---------- Data extract

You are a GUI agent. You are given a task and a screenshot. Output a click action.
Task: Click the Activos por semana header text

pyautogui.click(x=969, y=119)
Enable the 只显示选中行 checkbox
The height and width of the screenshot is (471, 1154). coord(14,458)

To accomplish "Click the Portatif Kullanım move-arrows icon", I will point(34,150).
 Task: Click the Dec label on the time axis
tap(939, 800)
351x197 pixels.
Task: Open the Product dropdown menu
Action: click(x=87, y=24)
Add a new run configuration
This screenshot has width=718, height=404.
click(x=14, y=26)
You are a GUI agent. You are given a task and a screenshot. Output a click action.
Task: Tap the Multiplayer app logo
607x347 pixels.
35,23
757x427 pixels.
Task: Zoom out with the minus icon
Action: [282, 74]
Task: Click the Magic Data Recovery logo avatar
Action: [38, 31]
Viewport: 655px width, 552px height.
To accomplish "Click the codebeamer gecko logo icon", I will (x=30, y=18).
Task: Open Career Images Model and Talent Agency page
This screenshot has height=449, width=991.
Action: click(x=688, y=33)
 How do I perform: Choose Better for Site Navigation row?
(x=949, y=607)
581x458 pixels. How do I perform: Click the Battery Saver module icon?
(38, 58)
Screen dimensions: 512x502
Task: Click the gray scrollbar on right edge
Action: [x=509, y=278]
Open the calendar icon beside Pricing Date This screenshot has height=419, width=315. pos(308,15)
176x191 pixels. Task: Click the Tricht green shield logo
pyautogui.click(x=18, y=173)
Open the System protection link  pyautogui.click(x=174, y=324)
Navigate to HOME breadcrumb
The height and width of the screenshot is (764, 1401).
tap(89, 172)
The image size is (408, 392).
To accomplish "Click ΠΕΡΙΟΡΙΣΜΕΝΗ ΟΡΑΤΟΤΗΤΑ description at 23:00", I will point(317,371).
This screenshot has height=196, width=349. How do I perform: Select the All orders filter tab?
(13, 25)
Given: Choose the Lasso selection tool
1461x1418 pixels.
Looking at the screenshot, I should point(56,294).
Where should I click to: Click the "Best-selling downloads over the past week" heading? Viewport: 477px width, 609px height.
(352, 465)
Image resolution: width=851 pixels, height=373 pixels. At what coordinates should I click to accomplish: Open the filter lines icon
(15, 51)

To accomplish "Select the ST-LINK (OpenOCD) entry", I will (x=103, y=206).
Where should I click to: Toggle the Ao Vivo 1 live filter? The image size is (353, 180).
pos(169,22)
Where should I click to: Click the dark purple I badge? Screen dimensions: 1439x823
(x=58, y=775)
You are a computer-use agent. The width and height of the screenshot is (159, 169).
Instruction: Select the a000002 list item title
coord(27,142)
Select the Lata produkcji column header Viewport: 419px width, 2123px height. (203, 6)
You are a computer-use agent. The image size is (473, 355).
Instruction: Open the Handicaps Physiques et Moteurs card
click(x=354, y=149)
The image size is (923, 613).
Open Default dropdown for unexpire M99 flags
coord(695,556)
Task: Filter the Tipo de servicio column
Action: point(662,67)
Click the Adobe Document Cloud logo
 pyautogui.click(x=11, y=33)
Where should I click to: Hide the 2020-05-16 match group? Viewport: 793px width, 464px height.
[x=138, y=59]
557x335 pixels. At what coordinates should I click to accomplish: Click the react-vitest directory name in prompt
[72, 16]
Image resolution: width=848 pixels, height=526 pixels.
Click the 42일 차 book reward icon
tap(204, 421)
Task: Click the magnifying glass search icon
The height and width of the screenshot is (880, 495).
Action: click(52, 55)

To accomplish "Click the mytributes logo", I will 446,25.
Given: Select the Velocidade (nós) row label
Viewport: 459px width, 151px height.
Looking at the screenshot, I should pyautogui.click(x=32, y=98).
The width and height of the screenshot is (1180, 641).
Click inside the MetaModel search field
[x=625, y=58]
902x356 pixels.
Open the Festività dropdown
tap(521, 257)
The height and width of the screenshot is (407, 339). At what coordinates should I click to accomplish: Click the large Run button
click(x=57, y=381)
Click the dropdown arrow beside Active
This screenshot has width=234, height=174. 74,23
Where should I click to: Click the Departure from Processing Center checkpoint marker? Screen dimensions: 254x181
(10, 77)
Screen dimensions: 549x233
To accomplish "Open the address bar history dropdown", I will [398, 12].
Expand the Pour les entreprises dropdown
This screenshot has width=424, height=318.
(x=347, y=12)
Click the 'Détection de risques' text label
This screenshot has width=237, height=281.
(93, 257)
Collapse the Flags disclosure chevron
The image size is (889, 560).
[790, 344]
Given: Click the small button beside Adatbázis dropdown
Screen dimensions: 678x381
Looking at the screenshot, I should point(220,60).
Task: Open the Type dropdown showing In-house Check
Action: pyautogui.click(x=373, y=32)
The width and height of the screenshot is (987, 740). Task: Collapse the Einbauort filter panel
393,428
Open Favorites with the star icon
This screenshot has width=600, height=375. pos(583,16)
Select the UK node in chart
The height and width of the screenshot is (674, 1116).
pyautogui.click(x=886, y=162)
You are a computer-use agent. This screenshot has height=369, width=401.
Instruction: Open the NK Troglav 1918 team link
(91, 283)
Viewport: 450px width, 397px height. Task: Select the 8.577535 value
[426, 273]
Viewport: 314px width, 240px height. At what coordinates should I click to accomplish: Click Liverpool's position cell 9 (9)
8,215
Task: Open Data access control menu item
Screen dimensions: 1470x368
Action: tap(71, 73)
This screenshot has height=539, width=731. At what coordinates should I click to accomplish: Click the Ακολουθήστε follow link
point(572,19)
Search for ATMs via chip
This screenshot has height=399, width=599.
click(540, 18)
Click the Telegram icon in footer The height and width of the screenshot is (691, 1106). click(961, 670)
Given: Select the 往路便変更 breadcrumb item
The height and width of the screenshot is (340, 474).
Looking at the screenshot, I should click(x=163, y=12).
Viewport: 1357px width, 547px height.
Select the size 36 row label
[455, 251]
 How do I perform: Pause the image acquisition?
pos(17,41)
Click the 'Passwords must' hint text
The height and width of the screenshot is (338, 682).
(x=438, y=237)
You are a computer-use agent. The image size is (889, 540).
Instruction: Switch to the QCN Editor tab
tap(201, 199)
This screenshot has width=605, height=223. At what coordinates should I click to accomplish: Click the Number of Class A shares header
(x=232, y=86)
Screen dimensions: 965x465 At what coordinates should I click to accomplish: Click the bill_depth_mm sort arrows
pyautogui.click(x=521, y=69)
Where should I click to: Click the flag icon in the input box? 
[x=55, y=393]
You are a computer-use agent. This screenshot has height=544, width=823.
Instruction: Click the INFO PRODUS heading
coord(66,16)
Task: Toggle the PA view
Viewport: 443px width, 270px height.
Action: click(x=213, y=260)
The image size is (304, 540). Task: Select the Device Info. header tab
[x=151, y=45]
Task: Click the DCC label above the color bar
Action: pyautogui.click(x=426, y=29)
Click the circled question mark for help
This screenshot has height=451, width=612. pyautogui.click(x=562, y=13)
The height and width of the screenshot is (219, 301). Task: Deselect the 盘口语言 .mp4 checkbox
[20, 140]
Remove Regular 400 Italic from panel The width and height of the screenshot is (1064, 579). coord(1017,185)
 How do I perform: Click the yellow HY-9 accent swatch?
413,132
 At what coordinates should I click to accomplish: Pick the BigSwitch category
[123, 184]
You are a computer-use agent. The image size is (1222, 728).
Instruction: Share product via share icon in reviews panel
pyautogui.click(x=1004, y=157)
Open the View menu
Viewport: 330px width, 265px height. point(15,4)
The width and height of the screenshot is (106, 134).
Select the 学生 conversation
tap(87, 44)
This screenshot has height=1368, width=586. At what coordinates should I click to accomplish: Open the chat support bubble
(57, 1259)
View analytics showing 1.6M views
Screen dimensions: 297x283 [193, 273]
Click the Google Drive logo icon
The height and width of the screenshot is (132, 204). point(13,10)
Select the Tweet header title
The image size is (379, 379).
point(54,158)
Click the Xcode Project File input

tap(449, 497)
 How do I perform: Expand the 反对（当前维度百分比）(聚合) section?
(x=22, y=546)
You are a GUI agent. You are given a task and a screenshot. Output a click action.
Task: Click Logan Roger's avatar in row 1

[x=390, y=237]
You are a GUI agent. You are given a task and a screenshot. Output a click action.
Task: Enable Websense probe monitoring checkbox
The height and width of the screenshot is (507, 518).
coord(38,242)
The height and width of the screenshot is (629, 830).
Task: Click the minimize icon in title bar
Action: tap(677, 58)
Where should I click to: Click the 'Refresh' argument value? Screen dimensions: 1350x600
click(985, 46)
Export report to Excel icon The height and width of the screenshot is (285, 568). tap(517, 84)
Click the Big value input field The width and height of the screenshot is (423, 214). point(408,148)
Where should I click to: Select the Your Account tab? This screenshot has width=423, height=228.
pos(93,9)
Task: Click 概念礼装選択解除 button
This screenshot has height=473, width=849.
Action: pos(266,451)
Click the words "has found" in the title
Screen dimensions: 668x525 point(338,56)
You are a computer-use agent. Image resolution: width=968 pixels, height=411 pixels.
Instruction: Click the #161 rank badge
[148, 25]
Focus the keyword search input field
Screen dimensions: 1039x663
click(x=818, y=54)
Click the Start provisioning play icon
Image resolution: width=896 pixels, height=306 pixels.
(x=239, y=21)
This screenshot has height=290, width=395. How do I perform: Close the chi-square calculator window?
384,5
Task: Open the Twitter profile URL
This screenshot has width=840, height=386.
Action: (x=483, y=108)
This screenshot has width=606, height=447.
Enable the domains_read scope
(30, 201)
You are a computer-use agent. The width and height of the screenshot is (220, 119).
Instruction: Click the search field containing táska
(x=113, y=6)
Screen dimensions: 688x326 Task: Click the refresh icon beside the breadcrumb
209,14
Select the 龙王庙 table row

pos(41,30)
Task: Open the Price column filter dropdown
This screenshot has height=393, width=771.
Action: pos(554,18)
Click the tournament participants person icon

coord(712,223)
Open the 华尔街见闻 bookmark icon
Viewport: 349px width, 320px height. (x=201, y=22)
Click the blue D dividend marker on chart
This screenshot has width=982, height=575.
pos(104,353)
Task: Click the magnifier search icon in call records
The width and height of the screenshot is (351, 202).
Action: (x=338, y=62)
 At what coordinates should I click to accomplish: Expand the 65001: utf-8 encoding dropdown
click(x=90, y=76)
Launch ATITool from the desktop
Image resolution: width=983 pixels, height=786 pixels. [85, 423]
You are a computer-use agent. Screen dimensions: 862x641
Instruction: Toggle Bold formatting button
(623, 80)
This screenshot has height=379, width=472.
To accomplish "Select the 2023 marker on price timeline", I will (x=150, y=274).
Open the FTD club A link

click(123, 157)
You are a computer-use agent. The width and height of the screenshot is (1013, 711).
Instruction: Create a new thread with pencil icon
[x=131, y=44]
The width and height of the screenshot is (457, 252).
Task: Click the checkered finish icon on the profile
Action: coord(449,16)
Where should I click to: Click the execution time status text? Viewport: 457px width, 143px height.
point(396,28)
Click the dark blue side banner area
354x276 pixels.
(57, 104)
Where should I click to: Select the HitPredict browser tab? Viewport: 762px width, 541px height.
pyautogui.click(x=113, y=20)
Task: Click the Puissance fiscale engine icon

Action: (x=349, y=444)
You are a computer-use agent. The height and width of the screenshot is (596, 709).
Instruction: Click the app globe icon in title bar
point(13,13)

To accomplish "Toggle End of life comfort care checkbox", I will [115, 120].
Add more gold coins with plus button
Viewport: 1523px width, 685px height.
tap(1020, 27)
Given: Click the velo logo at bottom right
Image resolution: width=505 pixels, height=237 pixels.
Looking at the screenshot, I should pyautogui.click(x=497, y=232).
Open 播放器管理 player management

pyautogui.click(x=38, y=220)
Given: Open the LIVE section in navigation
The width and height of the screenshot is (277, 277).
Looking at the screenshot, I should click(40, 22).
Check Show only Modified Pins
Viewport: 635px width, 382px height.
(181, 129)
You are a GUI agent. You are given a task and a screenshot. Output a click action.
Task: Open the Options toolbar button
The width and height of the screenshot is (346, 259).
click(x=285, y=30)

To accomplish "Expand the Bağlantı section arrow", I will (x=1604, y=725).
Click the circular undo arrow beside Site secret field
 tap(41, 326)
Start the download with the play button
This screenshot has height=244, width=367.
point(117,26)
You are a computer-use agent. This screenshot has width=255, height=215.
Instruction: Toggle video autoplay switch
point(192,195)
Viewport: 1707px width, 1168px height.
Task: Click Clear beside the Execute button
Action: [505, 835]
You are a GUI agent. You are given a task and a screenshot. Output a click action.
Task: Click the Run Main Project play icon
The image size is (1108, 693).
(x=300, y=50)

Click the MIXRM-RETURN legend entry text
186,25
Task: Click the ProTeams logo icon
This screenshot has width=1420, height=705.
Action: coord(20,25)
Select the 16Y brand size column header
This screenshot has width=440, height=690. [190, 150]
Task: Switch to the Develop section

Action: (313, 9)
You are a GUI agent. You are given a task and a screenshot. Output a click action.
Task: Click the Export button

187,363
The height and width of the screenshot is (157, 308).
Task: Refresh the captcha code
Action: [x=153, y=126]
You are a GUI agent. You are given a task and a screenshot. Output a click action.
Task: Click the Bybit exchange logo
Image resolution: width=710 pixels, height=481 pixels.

--------------------

**What you will do**
The required output is the stretch of entries above from the line containing "Instruction: Share product" through the line containing "Task: Enable Websense", reproduced exactly.

**Result**
Instruction: Share product via share icon in reviews panel
pyautogui.click(x=1004, y=157)
Open the View menu
Viewport: 330px width, 265px height. point(15,4)
The width and height of the screenshot is (106, 134).
Select the 学生 conversation
tap(87, 44)
This screenshot has height=1368, width=586. At what coordinates should I click to accomplish: Open the chat support bubble
(57, 1259)
View analytics showing 1.6M views
Screen dimensions: 297x283 [193, 273]
Click the Google Drive logo icon
The height and width of the screenshot is (132, 204). point(13,10)
Select the Tweet header title
The image size is (379, 379).
point(54,158)
Click the Xcode Project File input

tap(449, 497)
 How do I perform: Expand the 反对（当前维度百分比）(聚合) section?
(x=22, y=546)
You are a GUI agent. You are given a task and a screenshot. Output a click action.
Task: Click Logan Roger's avatar in row 1

[x=390, y=237]
You are a GUI agent. You are given a task and a screenshot. Output a click action.
Task: Enable Websense probe monitoring checkbox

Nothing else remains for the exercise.